NEWS / Envoy Gration Seeks Deal for Peace Accord in Sudan


By Merle David Kellerhals Jr.
Staff Writer



Washington — U.S. Special Envoy for Sudan Scott Gration is in Juba, Southern Sudan, to hold talks with the Sudan People’s Liberation Movement and President Omar Hassan al-Bashir’s National Congress Party on two sticking points to implementation of a broader 2005 peace accord, the State Department announced September 8.

Gration is traveling to Sudan September 9–14 and is visiting Juba, Boma, Darfur and Khartoum. His travel comes as the United States is near announcing a new policy on Sudan, and the troubled Darfur region.

The talks in Juba center on resolving issues over a census, which is essential to holding elections, and on preparations for a self-determination referendum. National elections are scheduled for 2010 and a referendum on southern independence for 2011.

Gration told Congress recently that the goal is to conclude an agreement that will allow the Sudanese to return to their homes and resume their lives in safety and security. Previous peace efforts have faltered, Gration testified, and the United States has learned from those experiences.

“We will concentrate on finding a path forward on the two remaining unresolved sticking points for full … implementation,” Gration told Reuters news agency. These two issues were not included in a bilateral agreement that was agreed upon on August 19, the State Department said.

President Obama has made enhancing the 2005 Comprehensive Peace Agreement a significant U.S. foreign policy objective and that is part of the reason he named a special envoy to negotiate agreements and further the peace process.

While in Darfur, Gration will visit two camps for displaced persons — at Abu Shouk and Zam Zam — to assess humanitarian conditions, meet with camp administrators, and meet with women leaders about gender-based violence and address programs aimed at ending the attacks. And in the Darfur region, he will meet in El Fasher with General Patrick Nyamvumba, the new commander of the UNAMID force (United Nations–African Union Mission in Darfur), and with section leaders of the displaced persons camp in the El Fasher area. And he will also visit Ain Siro in Northern Darfur to meet with civic leaders who are in support of the Darfur peace process.

Gration will travel to Khartoum, where he will meet with former African heads of state Thabo Mbeki of South Africa, Abdulsalami Abubakar of Nigeria and Pierre Buyoya of Burundi. “The African Union’s High Panel on Darfur (AUPD), chaired by President Mbeki, and the Arab League [are] set to release a report to the public on [September 15] on issues of justice, accountability, stability and development in Darfur,” the State Department said.

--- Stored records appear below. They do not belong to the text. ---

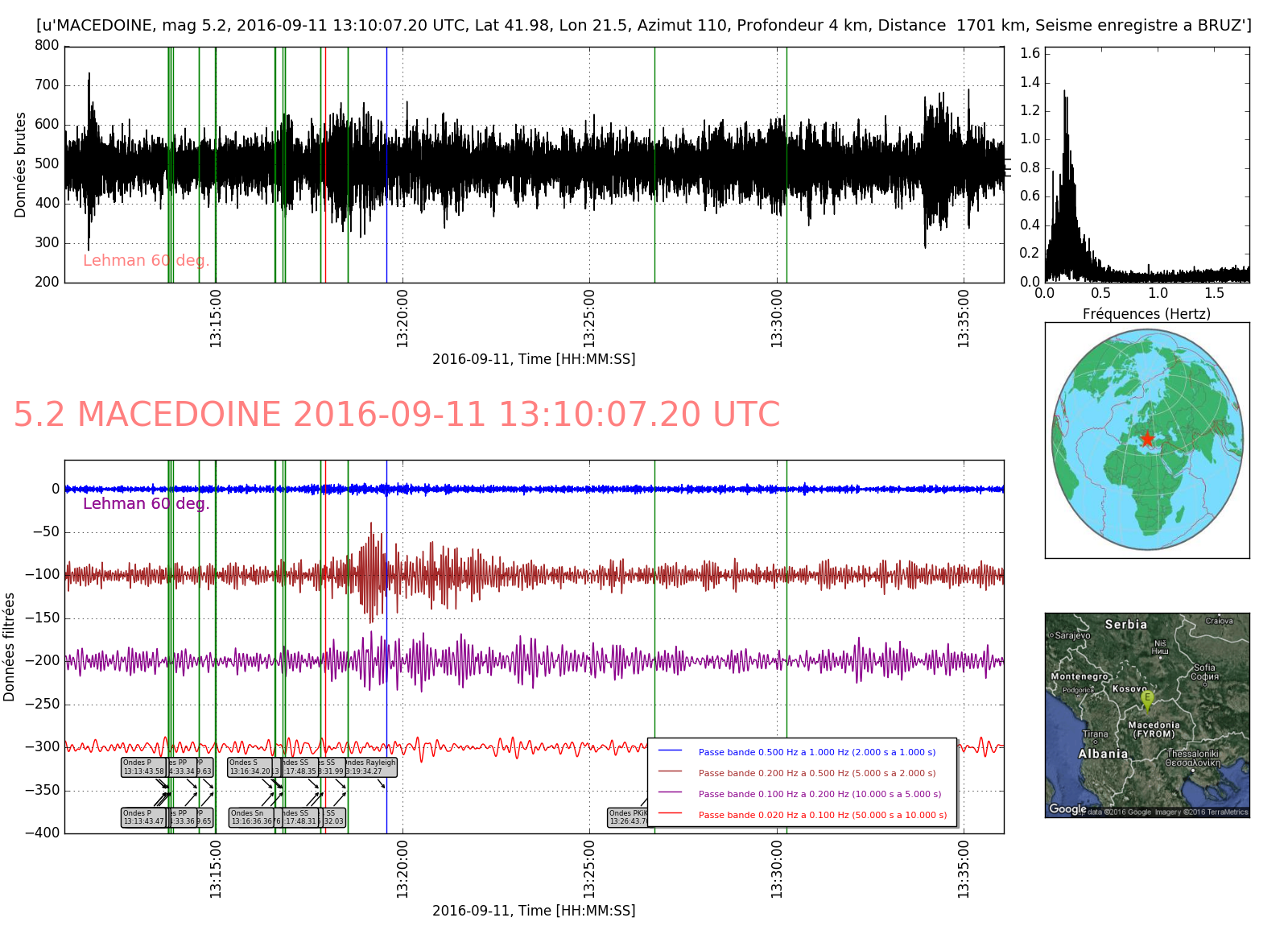Select the 0.200 Hz to 0.500 Hz legend entry
Screen dimensions: 1288x926
coord(816,773)
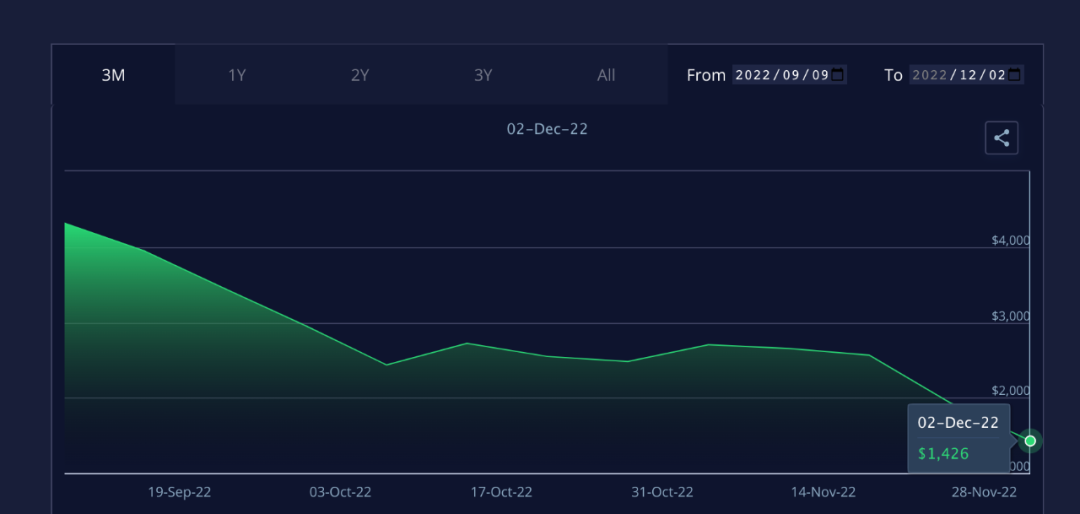Switch to the 2Y range tab
The width and height of the screenshot is (1080, 514).
tap(360, 75)
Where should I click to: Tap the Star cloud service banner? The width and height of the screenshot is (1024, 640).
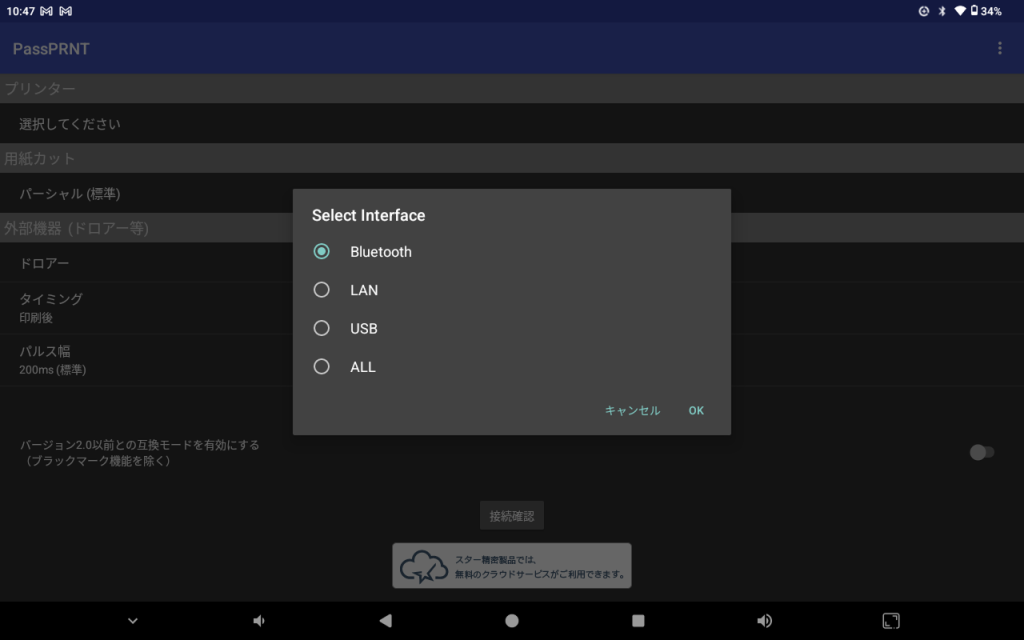pyautogui.click(x=511, y=566)
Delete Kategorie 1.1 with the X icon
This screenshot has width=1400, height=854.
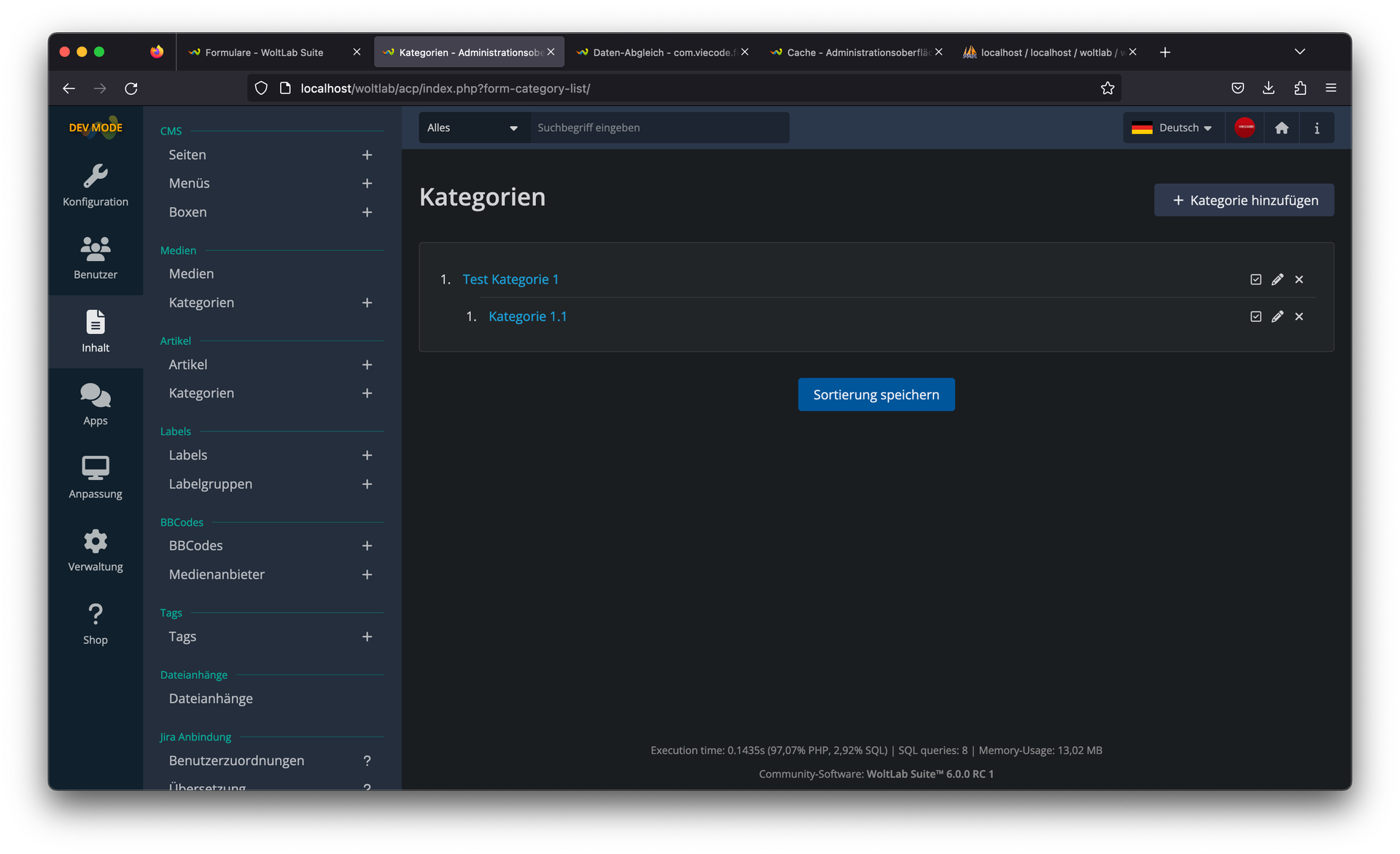(1299, 317)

In the region of Boma, where annual animal migration rivals that of the Serengeti, Gration will examine conservation efforts and view an example of untapped ecotourism and development potential in the South, the State Department said in a statement.

The United States is engaging with the fragmented movements in Darfur to bring them to the peace table with a single voice; is working with Libya and Egypt to end the proxy war between Chad and Sudan; and is supporting the full deployment of the U.N.–African Union Mission in Darfur to protect Darfuri civilians, Gration testified before Congress.

The second aspect of the emerging U.S. strategy involves sustaining peace between the North and the South. In January 2005, the Sudanese government and the Sudan People’s Liberation Movement signed the Comprehensive Peace Agreement (CPA), ending a 22-year war. However, Gration said that four and a half years after the agreement, peace remains fragile.

Sudan will hold national elections in April 2010 and referenda in Southern Sudan and the Abyei region in January 2011. Gration said the U.S. strategy calls for a functioning and stable Sudanese government, and one that will either include a government of Southern Sudan or coexist peacefully with an independent Southern Sudan.